Money markets are pricing 175 basis points by the Fed’s September decision, implying two half-point and one 75 basis-point hike, according to interest rate swaps tied to FOMC policy outcome dates. They had only fully priced half-point hikes previously.

The Fed hasn’t hiked by three quarters of a percent since 1994, and tightening of this magnitude is fueling concerns of reduced consumer spending and business activity. That’s sparked a global equity selloff and pushed the US S&P 500 closer to a bear market. Short-term yields that are higher than long-term yields are abnormal, and are historically seen as heralding a potential recession.

Amid the market tumult, all eyes will be on this week’s Fed statement and Chair Jerome Powell’s post-meeting press conference, where policy makers’ characterization of inflation and long-term forecasts for the fed funds target — the so-called dot plot — will be critical.

“The high inflation print has put a dent to the peak inflation — and peak Fed hawkishness narrative,” Mohit Kumar, an interest rate strategist at Jefferies International Ltd, wrote in a note to clients on Monday. “From a Fed perspective, the question is whether they will need to respond even more forcefully with a 75bp at the June meeting.”

__DATA FOR ANALYSIS__

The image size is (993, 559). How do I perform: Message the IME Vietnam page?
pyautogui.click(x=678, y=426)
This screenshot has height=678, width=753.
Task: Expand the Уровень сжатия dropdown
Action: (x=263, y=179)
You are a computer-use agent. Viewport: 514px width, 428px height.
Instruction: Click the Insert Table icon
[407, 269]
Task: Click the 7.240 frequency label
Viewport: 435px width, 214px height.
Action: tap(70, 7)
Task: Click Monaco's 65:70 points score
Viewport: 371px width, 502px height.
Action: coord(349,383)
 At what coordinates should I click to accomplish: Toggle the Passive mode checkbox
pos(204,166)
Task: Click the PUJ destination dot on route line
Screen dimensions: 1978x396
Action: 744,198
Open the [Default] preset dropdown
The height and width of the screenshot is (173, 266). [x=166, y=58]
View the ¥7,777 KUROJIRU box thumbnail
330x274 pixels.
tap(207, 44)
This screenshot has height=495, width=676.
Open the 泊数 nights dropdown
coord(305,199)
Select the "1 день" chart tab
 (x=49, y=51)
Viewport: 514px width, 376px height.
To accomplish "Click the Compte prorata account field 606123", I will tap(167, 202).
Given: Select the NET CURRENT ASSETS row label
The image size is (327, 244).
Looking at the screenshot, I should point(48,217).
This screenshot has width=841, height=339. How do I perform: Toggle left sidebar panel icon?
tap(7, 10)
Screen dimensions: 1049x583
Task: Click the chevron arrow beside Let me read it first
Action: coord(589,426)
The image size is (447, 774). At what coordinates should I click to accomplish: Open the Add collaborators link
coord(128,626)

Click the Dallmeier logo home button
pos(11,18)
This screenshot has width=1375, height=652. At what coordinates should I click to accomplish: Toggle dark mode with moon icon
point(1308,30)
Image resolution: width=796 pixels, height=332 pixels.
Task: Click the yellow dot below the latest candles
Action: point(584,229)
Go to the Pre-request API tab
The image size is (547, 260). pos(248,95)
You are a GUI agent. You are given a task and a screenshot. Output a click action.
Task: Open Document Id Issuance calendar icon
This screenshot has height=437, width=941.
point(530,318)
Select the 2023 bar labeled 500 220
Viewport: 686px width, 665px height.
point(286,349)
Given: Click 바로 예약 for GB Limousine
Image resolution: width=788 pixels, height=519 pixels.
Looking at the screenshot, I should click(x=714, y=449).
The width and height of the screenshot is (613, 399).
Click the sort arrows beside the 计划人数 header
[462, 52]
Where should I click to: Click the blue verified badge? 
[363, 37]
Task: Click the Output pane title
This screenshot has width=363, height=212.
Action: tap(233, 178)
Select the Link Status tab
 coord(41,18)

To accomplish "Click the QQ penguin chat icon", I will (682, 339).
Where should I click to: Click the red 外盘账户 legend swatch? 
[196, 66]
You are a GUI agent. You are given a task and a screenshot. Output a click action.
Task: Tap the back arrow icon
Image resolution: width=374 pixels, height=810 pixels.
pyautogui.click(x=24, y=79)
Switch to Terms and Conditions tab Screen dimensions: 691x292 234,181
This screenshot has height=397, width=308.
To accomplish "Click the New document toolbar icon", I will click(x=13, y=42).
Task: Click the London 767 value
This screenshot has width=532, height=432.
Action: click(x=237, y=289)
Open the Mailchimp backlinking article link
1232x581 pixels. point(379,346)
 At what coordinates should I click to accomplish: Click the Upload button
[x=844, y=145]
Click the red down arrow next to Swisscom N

__SET OF TASKS__
(A) In the passage on Federal Reserve rate expectations, which firm employs Mohit Kumar?
(B) Rewrite the part of the passage on Federal Reserve rate expectations starting at "Amid the market" and ending at "will be critical.", swapping "press conference" for "news conference".
(C) Write the next part of the news passage on Federal Reserve rate expectations.

__ANSWERS IN ORDER__
(A) Jefferies International Ltd.

(B)
Amid the market tumult, all eyes will be on this week’s Fed statement and Chair Jerome Powell’s post-meeting news conference, where policy makers’ characterization of inflation and long-term forecasts for the fed funds target — the so-called dot plot — will be critical.

(C)
The dollar extended gains Monday as the prospect of larger hikes boosted demand for the currency. That put the Bloomberg Dollar Spot Index on course for its best four day run since March 2020, and just a whisker away from its highest level this year.

Meanwhile, US Treasuries and European bonds fell Monday. The yield on the two-year US note, which is most sensitive to rate hikes, jumped as much as 18 basis points to 3.25%, its highest since December 2007. That saw the curve between two and 10-years invert for the first time since April.

“The combination of collapsing consumer sentiment, unexpectedly intense price pressures and expectations of Fed activism are conspiring to create a particularly toxic cocktail for risky assets,” said Rabobank strategists including Richard McGuire. The yield curve inversion “resonates with the notion that the need to tackle elevated price pressures will see the Fed tip the economy into recession.”

That view is consistent with expectations that the Fed will need to loosen policy again within two years. The market is already positioning for policy makers to respond to the looming slowdown with future rate cuts, pricing two quarter-points of easing by the middle of 2024.